$n$th order linear IVP with explicit time dependent coefficients, existence and uniqueness

Question

I am looking for the proof that the following $n$th order ODE $$ y^{(n)}(t)+p_{n-1}(t)y^{(n-1)}(t)+\cdots+p_1(t)y'(t)+p_0(t)y(t)=g(t) $$ for $t\in (a,b)$ and $p_i$ and $g$ continuous on $(a,b)$ with $$ y(t_0)=y_0,y'(t_0)=y_0',\dots,y^{(n-1)}(t_0)=y_0^{(n-1)} $$ for some $t_0\in (a,b)$ has a unique solution on the entire interval $(a,b)$. This is as stated in Boyce and De Prima. However, a proof is not offered. Furthermore, I dug up the referenced text and couldn't find a proof there either (the edition was different, so it is possible I missed it). Hirsch Smale and Devaney just asserts a result for non explicitly $t$ dependent coefficients and then moves on to fully nonlinear equations and dynamics. I am hoping for a more nitty gritty proof. And for convenience, I would be fine with taking $n=2$ if it extrapolates nicely.

My ideas to proceed; we can certainly reduce this to a system of first order ode's (and I think it suffices to examine the homogeneous version by variation of parameters) and try and prove existence and uniqueness in the first order cases.

However, what troubles me is I don't see how to use Picard's theorem to get existence and uniqueness on the whole interval where all the $p_i$ are continuous. Wouldn't we need to restrict to a (sufficiently small) compact subset to make sure the integral operator we define is a contraction for the Banach fixed point theorem argument to go through?

I confess I haven't worked out all the details myself, so I apologize if I missed something obvious. I am also not that familiar with the Wronskian, and maybe that's where the solution will come from.

Answer 1

I am finally getting back around to this, but it's not too hard a proof with a little functional analysis.

We examine the order 2 case, since the order $n$ case should follow rather similarly. We seek a solution $$ y''(t)+p(t)y'(t)+q(t)y(t)=g(t)\\ y(t_0)=a,y'(t_0)=b,\;t_0\in (a,b) $$ on the interval $(a,b)$ where $g,h,q$ are all continuous (actually $L^1_{loc}(a,b)$ suffices if we are ok with an almost everywhere solution).
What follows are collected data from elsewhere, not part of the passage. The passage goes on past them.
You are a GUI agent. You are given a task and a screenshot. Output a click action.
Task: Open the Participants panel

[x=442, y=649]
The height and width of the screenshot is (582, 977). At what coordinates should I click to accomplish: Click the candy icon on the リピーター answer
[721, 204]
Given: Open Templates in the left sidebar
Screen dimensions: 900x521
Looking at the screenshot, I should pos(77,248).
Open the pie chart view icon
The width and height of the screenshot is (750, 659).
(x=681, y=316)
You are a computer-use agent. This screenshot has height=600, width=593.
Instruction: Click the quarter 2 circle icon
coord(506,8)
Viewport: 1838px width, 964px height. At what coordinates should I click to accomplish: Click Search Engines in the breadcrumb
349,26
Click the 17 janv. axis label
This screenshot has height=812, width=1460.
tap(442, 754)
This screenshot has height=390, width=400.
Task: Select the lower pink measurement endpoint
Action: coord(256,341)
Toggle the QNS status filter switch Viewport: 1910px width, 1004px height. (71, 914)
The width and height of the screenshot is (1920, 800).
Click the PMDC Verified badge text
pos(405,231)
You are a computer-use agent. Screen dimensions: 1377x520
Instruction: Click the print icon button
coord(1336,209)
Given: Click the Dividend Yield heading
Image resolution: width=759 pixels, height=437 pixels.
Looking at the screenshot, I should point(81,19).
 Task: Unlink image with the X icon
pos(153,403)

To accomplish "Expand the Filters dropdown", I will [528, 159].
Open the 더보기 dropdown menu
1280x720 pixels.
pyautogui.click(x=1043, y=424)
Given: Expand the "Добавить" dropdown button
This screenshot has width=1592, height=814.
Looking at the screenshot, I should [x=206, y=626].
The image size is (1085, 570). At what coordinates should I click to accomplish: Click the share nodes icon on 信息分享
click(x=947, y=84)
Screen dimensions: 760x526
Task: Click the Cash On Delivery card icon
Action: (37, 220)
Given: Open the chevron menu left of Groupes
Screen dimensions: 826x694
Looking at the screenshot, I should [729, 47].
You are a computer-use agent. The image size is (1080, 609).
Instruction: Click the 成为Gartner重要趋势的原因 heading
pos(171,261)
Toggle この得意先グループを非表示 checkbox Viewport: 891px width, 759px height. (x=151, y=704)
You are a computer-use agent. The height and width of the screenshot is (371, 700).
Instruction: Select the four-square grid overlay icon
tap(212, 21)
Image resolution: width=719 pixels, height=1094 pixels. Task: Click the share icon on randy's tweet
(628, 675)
We prove there is a unique solution $y$ which is $C^1$ (again here, we may weaken things to just having an absolutely continuous derivative a.e.).

Through the usual trade of order for dimension, we may examine the system $$ \begin{pmatrix}y(t)\\y'(t) \end{pmatrix}'= \begin{pmatrix} 0&1\\-q(t)&-p(t)\end{pmatrix} \begin{pmatrix}y(t)\\y'(t) \end{pmatrix}+\begin{pmatrix} 0\\g(t)\end{pmatrix} $$ and integrating up to some $t\in (t_0,b)$ yields the equivalent integral equation $$ \begin{pmatrix}y(t)\\y'(t) \end{pmatrix}= \int_{t_0}^t\begin{pmatrix} 0&1\\-q(s)&-p(s)\end{pmatrix} \begin{pmatrix}y(s)\\y'(s) \end{pmatrix}\mathrm ds+\begin{pmatrix} a\\b+\int_{t_0}^tg(s)\mathrm ds\end{pmatrix}\\ \implies Y(t)=(TY)(t)+G(t) $$ Where $$ Y(t)=\begin{pmatrix}y(t)\\ y'(t) \end{pmatrix}\\ P(t)=\begin{pmatrix} 0&1\\-q(t)&-p(t)\end{pmatrix}\\ (TY)(t)=\int_{t_0}^tP(s)Y(s)\mathrm ds\\ G(t)= \begin{pmatrix} a\\b+\int_{t_0}^tg(s)\mathrm ds\end{pmatrix} $$ So, solving for $Y(t)$ amounts to finding $(T-I)^{-1}$. The inverse is given by $$ \sum_{n=0}^\infty T^n $$ There are details to verify about the convergence of the above, but it follows by an induction argument establishing the bound $$ |(T^nG)(t)|\leq \frac{\left(\int_{t_0}^t||P(s)||\mathrm ds \right)^n}{n!}||G|| $$ for any $G$ continuous on a closed interval $[t_0,d]$, $d<b$ where $t\in[t_0,d]$.

Thus, $$Y(t)=\sum_{n=0}^\infty T^nG(t)$$ is the required, manifestly continuous, given our bound above, solution to the integral equation. A symmetric argument for the left part of the interval allows us to conclude we have our solution to the differential equation on $(a,b)$.

A good reference for this is Teschl's Mathematical Methods in Quantum Mechanics Chapter 9, although his proof is specifically for Sturm Liouville problems.